Thank you! I tested both programs in Turbo debugger and they both worked. You are correct in remarking that according to official documentation imul leaves several flags undefined, so perhaps it does not work on all systems. However, that is only one way of doing things and a 13-instruction version can be easily maintained using essentially the same algorithm, by replacing imul ecx with sub eax, eax and mov dx, ax with movzx edx, ax.
Hi, thank you for your optimized version, it’s very impressive to reach it in only 13 instructions.

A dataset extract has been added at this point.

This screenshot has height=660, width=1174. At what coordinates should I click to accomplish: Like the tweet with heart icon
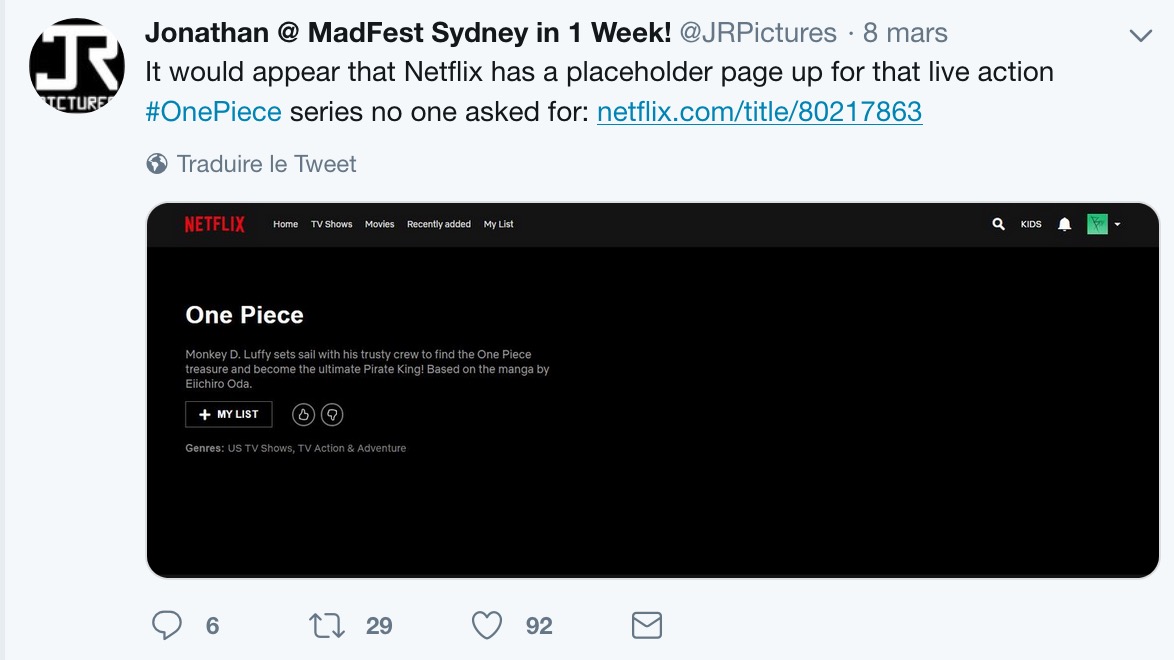(x=487, y=626)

I tested your code in FASM, and it is almost correct. The only issue is with this instruction:
movzx dx, ax
This form is invalid, because MOVZX cannot use a 16-bit destination register with a 16-bit source.
It should be replaced with:
movzx edx, ax
This works correctly and produces the expected result.
Aside from that small detail, your solution is excellent.
Part of the challenge is that the registers are zero’d, so the first subtract is not necessary.
Also, shift/rotates by 1 do not have an immediate value, they are separate instructions (first introduced on the 8086, the 8086 did not have multiple bit shift/rotate by immediate). So, I would argue they can be used (like inc/dec by 1 do not have an explicit immediate value).